=== Goal of the exercise ===
Go through the following data and transcribe exactly the stretch of lines from the one holding "Where should I click to: Select the foot" to the one holding "Click the blue", both included.

[Source information — start]

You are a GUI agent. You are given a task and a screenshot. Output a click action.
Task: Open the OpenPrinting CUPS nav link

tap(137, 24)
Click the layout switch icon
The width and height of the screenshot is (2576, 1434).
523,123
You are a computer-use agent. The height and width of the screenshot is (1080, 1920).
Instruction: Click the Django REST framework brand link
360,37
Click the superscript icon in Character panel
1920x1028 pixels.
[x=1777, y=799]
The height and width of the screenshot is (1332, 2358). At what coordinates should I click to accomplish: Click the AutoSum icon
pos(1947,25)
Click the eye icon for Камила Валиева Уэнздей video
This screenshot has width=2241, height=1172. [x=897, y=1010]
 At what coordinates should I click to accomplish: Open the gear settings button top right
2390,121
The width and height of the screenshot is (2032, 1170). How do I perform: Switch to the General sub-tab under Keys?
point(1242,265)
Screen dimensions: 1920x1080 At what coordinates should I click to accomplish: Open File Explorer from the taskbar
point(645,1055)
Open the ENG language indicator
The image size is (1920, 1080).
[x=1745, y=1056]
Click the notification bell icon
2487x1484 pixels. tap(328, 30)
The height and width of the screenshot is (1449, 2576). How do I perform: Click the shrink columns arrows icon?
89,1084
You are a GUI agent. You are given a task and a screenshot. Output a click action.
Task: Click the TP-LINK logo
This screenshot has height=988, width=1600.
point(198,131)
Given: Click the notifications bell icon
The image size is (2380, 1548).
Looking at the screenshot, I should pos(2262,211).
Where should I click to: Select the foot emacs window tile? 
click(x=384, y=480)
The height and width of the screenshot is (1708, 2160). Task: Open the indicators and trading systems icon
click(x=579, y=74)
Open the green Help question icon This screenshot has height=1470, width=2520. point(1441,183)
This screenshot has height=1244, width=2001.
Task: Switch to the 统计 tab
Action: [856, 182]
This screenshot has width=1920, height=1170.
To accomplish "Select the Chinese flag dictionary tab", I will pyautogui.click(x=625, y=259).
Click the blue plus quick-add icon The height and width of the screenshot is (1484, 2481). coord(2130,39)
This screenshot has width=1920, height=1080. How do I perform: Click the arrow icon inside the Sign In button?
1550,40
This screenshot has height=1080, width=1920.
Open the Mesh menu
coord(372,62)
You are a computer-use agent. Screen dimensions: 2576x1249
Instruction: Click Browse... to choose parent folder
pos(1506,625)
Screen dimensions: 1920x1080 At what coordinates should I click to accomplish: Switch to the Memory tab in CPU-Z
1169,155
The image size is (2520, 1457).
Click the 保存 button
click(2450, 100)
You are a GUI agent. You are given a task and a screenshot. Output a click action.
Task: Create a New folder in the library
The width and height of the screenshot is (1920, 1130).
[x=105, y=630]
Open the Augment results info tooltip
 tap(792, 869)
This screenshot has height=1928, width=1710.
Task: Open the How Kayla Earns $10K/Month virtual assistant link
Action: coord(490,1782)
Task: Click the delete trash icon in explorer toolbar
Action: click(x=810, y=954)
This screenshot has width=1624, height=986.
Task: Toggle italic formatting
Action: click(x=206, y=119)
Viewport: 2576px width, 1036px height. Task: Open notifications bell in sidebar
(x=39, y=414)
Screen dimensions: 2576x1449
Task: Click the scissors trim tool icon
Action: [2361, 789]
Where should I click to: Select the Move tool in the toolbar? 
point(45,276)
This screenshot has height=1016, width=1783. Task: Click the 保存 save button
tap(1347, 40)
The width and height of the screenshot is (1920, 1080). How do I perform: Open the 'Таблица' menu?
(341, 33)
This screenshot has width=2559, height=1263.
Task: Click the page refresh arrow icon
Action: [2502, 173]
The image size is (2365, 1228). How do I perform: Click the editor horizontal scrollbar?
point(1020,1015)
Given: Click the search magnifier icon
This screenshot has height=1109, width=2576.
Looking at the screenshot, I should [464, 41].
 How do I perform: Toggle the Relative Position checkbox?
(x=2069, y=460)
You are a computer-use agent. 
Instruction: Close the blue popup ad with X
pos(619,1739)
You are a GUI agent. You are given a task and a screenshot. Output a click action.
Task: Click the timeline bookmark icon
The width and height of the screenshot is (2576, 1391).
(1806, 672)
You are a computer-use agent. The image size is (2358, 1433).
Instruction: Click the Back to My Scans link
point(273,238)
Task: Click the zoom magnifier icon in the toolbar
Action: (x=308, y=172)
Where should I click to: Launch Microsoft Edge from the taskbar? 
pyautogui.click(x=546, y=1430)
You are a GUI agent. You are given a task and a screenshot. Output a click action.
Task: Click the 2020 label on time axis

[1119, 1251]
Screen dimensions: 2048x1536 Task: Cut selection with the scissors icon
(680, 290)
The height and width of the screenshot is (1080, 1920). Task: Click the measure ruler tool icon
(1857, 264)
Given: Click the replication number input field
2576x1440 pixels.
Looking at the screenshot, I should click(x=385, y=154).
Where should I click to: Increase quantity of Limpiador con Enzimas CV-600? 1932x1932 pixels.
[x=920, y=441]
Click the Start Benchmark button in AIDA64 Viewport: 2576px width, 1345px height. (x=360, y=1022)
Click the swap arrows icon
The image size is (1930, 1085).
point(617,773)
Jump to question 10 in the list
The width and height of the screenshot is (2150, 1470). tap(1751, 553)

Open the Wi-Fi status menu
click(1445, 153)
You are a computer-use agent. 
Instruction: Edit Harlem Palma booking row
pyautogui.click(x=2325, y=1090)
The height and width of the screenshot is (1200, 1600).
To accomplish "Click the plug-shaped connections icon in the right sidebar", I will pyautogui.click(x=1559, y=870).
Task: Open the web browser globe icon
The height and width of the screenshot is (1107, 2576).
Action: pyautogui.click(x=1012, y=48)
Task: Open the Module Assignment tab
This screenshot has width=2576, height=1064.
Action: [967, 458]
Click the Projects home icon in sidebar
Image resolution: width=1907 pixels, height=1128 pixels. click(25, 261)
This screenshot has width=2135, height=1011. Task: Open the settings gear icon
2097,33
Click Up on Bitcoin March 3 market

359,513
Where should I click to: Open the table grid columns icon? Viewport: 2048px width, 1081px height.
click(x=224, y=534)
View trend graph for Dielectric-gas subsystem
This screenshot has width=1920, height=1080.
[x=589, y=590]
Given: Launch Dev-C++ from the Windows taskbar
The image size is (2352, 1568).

[Source information — finish]

=== Worked solution ===
Where should I click to: Select the foot emacs window tile? 
click(x=384, y=480)
The height and width of the screenshot is (1708, 2160). Task: Open the indicators and trading systems icon
click(x=579, y=74)
Open the green Help question icon This screenshot has height=1470, width=2520. point(1441,183)
This screenshot has height=1244, width=2001.
Task: Switch to the 统计 tab
Action: [856, 182]
This screenshot has width=1920, height=1170.
To accomplish "Select the Chinese flag dictionary tab", I will pyautogui.click(x=625, y=259).
Click the blue plus quick-add icon The height and width of the screenshot is (1484, 2481). coord(2130,39)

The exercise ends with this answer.